LAFAL YANG DITINJAU DARI SEGI KEJELASANNYA DAN CAKUPANNYA


LAFAL YANG DITINJAU DARI SEGI KEJELASANNYA DAN CAKUPANNYA
Makalah Ini Disusun Guna Memenuhi Tugas Mata Kuliah Ushul Fiqih
Dosen Pengampu: Masturi, Lc., M. Pd.

Disusun Oleh:
Kelompok 3
1.       Rossyana Latifatul Fajry          (1710610049)
2.       Izzatul Maftuhah                       (1710610050)
3.       Ahmad Rifqil Hanif                  (1710610051)
4.       Rohmatul Inayah                       (1710610052)

PROGRAM STUDI TADRIS MATEMATIKA
JURUSAN TARBIYAH
SEKOLAH TINGGI AGAMA ISLAM NEGERI KUDUS
TAHUN 2018

BAB I
PENDAHULUAN
A.    Latar Belakang
Metodologi fikih dikenal dengan ilmu ushul fikih, ushul fikih dan fikih merupakan bagian dari bahan ajar atau bidang studi bagi peserta didik di madrasah maupun di perguruan tinggi. Materinya mencangkup metodologi ushul fikih dan penerapannya dalam materi fikih ibadah dan muamalah yang diliputi dengan berbagai pendapat dan argumen yang berbeda-beda dari para ulama, dan saat ini cukup berkembang di Indonesia.

++++++++

YANG DIHARAPKAN
Tuliskan kembali bagian teks sumber mulai dari "2.       Izzatul Maftuhah                       (1710610050)" sampai "Inayah                       (1710610052)" tanpa mengubah satu kata pun. Entri-entri berikut tidak Anda perlukan.

ENTRI
++++++++

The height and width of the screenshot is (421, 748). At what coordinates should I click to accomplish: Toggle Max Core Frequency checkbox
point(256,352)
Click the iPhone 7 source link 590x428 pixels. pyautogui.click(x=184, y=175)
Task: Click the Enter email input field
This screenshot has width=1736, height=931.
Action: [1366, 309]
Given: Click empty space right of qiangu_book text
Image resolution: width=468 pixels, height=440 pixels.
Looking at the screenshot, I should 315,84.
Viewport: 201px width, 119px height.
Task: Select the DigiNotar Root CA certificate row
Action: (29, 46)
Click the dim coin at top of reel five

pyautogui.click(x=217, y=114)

++++++++

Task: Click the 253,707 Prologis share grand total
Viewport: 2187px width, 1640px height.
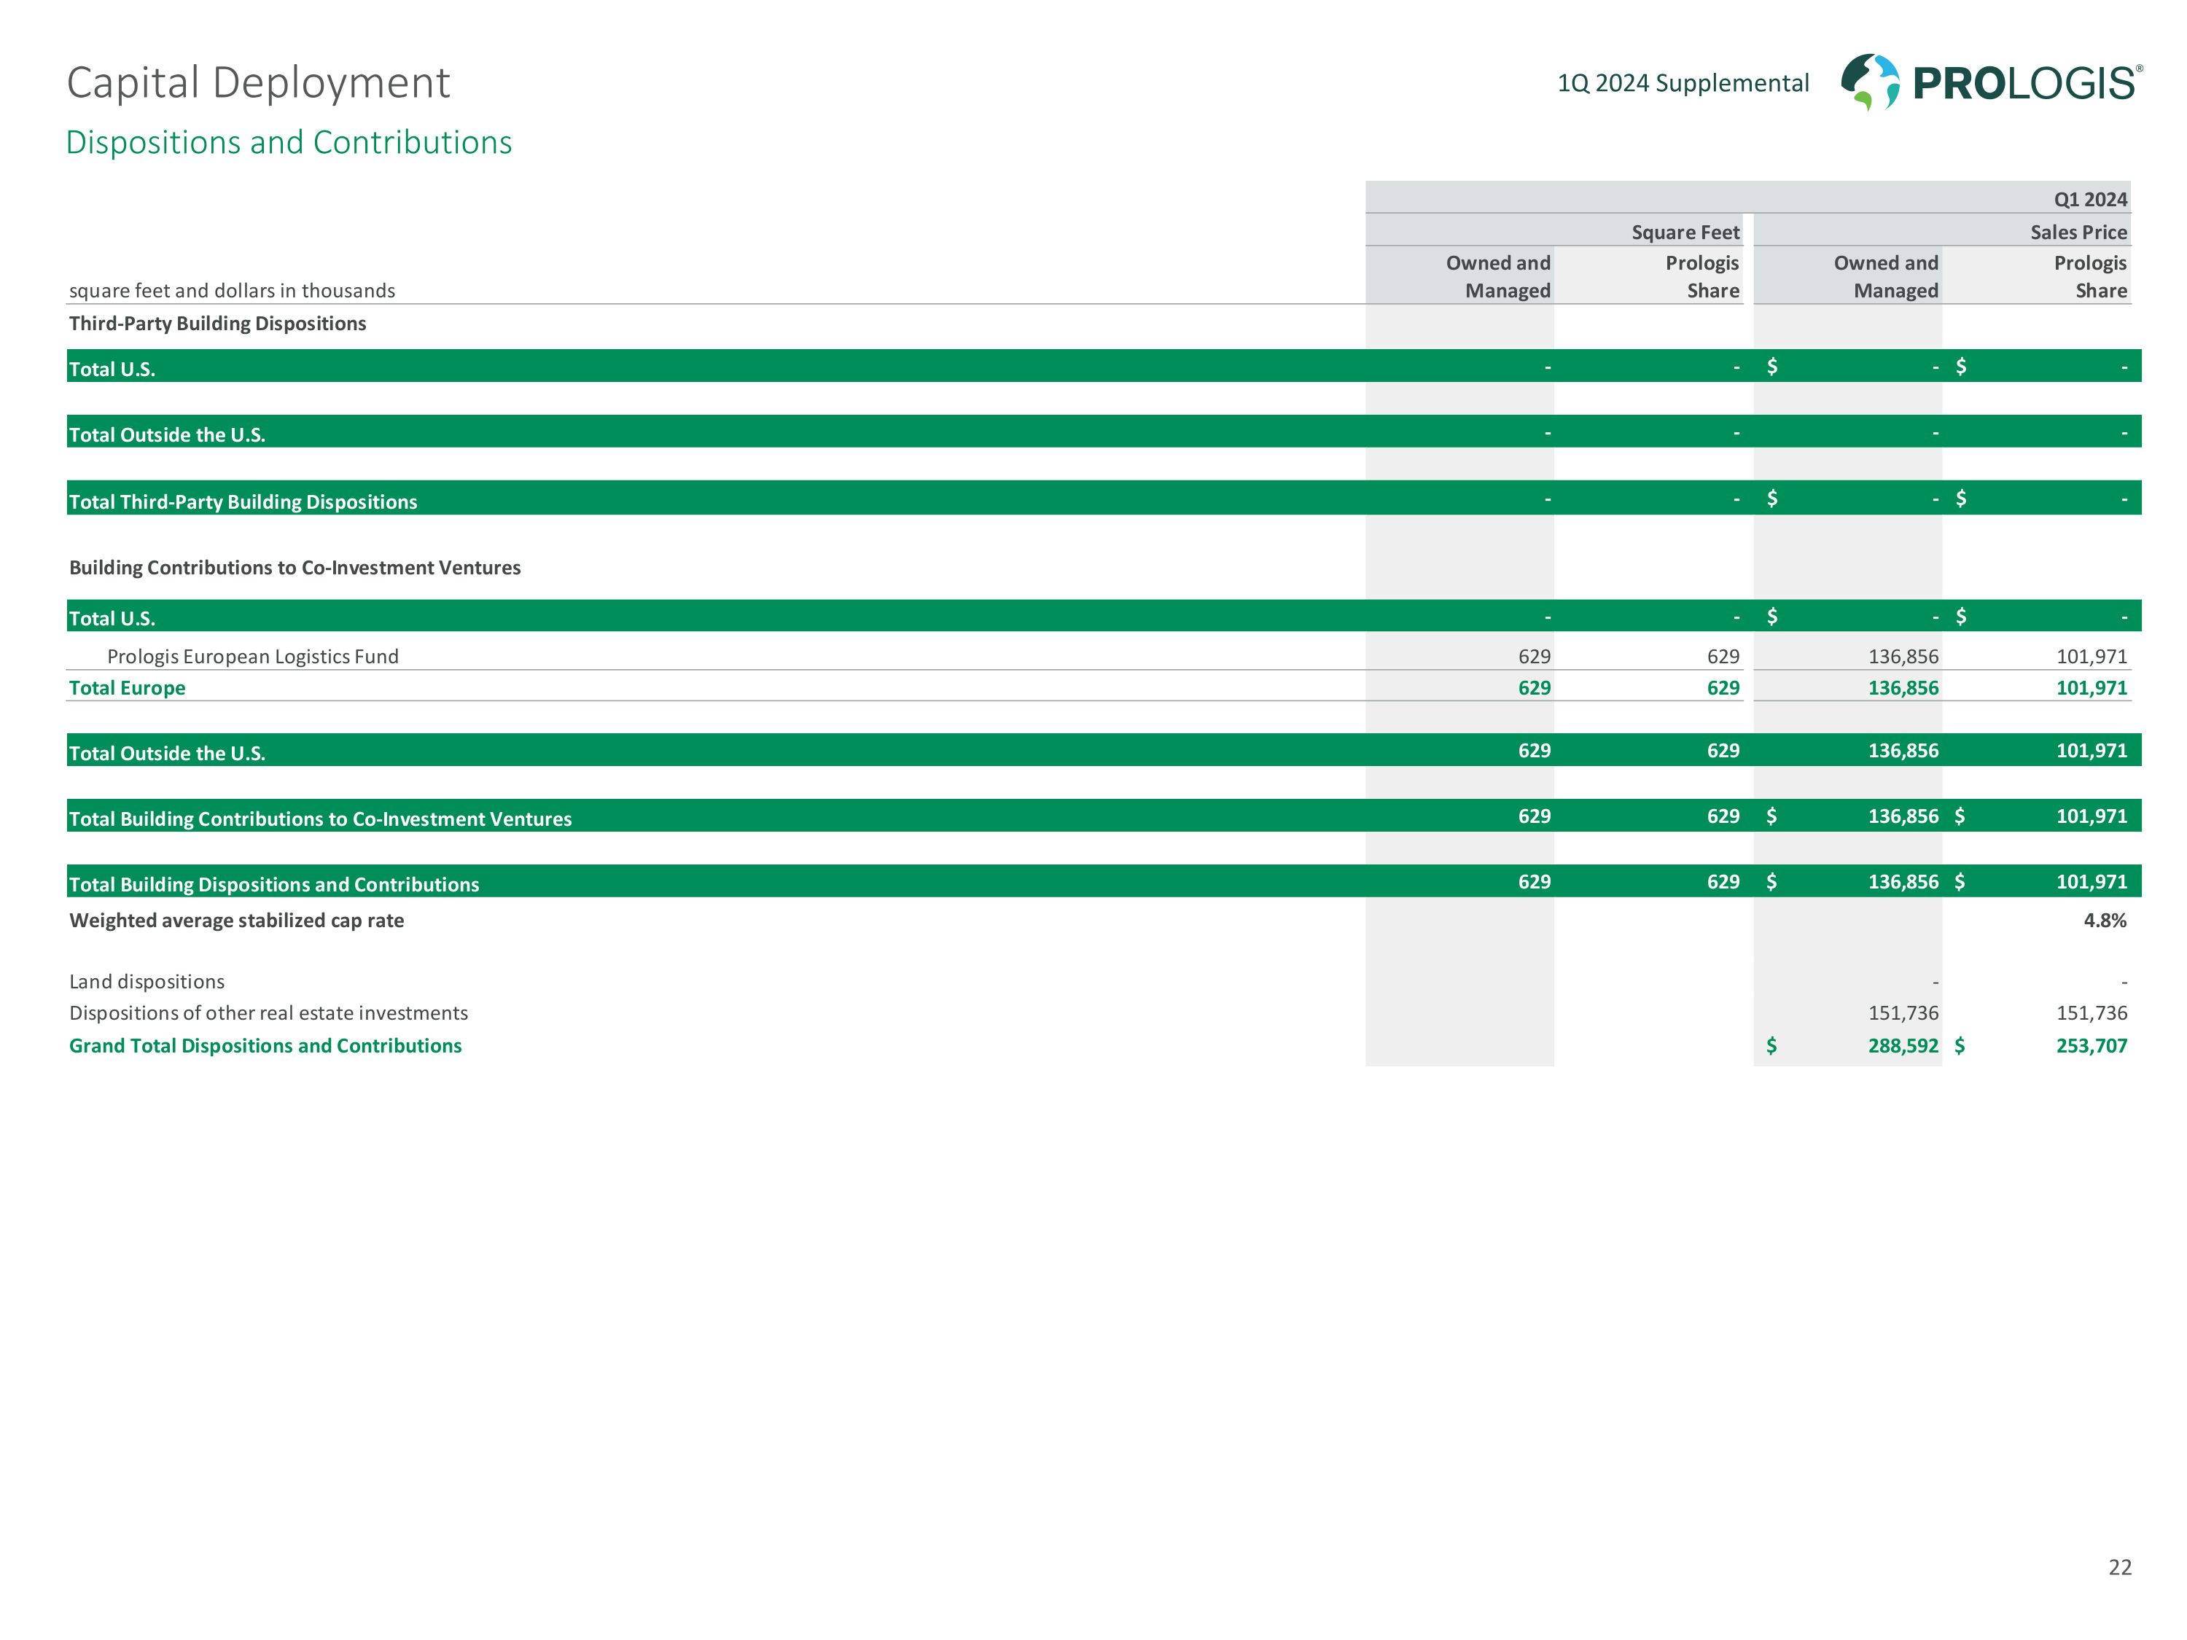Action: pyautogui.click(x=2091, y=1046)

++++++++

JAWABAN LATIHAN
2.       Izzatul Maftuhah                       (1710610050)
3.       Ahmad Rifqil Hanif                  (1710610051)
4.       Rohmatul Inayah                       (1710610052)